Seasonal decomposition was performed to understand the seasonal, trend, and noise components of the sales. There seems to still be underlying cyclical in the graph, as noted by periodic spikes in the noise. These may be problematic so further analysis is required.
Tackling The Problem
Because this is a Kaggle competition, we are able to submit our forecasts for the 39 weeks online and see how it fairs against the forecasts of others. In order to get a gauge of the baseline and where to improve upon, an empty set with projected sales of 0 was submitted. This gave a rank in the 660-680 range since others had also submitted forecasts with 0 sales.
Although this is not the best method to forecast time series data, I wanted to see how the rank would change by using linear models.
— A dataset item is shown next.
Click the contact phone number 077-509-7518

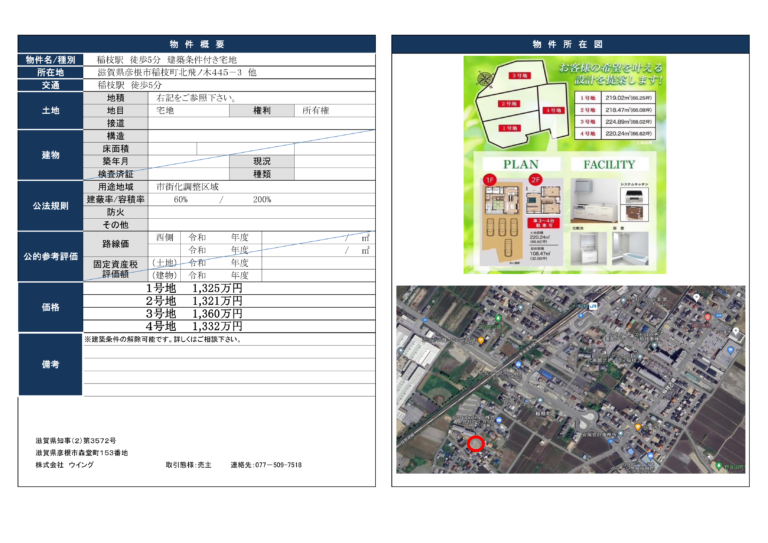click(x=265, y=465)
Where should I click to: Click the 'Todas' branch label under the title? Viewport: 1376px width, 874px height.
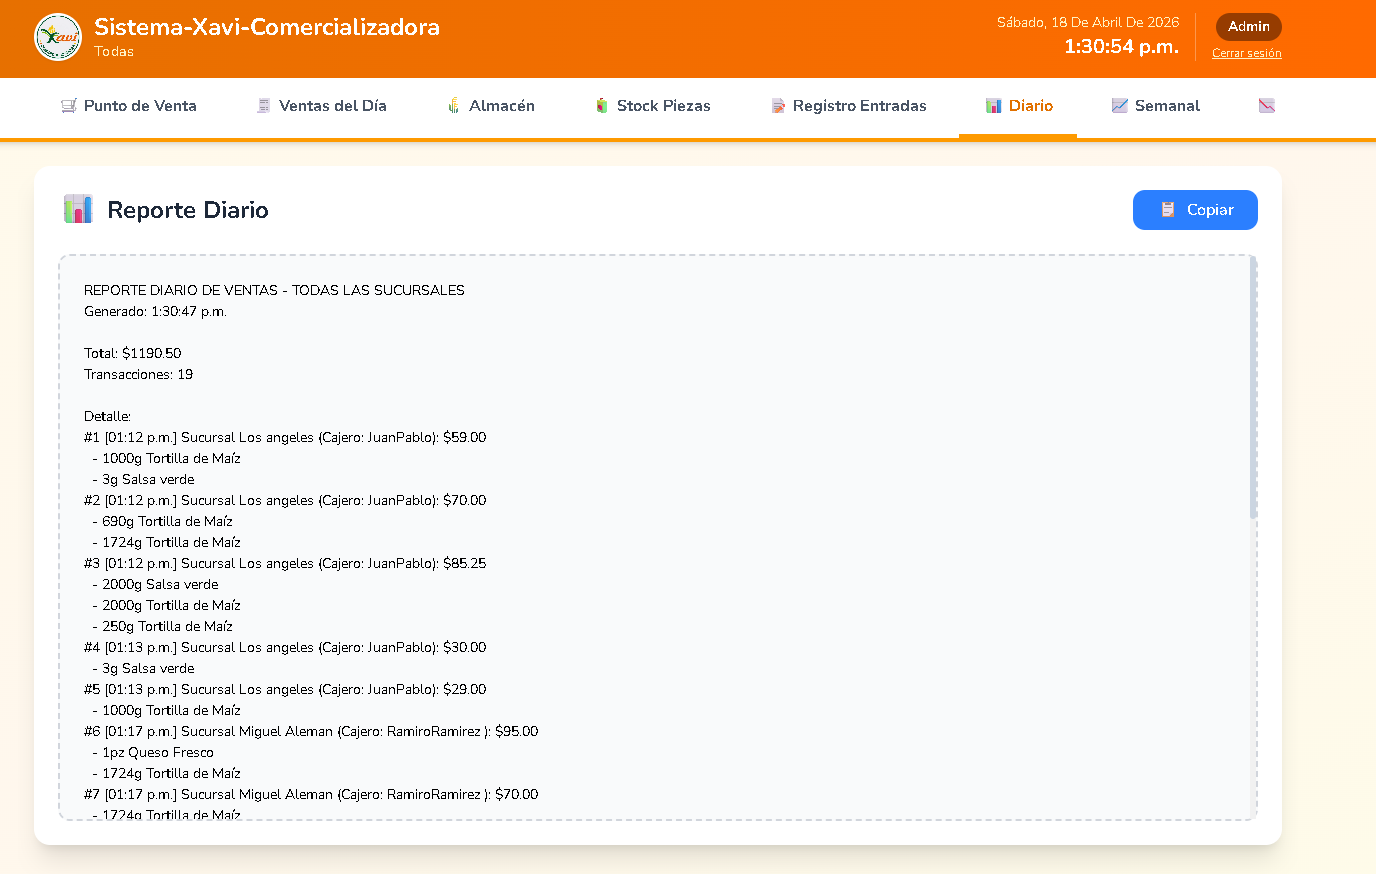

Using the tslm package in RStudio, the rank jumped up around 450. tslm fits linear models to time series by breaking down trend and seasonality components into variables, which would added together as a linear model.
The next approach was to fit an ARIMA model since it is a popular method to model time series data. This method is popular since it has been proven to be a good way to forecast future information from the past. It checks for stationarity and adds the constant fluctuation in order to make forecasts into the near future.
I became curious and wanted to see if another model fit by a R package could yield better results. This search led me to the stl package and the stlf function. By applying a STL decomposition, stlf models the seasonally adjusted data, reseasonalizes it, and returns the forecasts.
Surprisingly, it yielded better results than ARIMA. Further investigation into the R package and model of stl will be done. I also intend on running other models and combining them to see if the predictions are better. Although the data from features.csv was not used in these 3 models, they would be considered in the future as they may play an impact on sales of stores and departments. This is a work in progress and will be updated.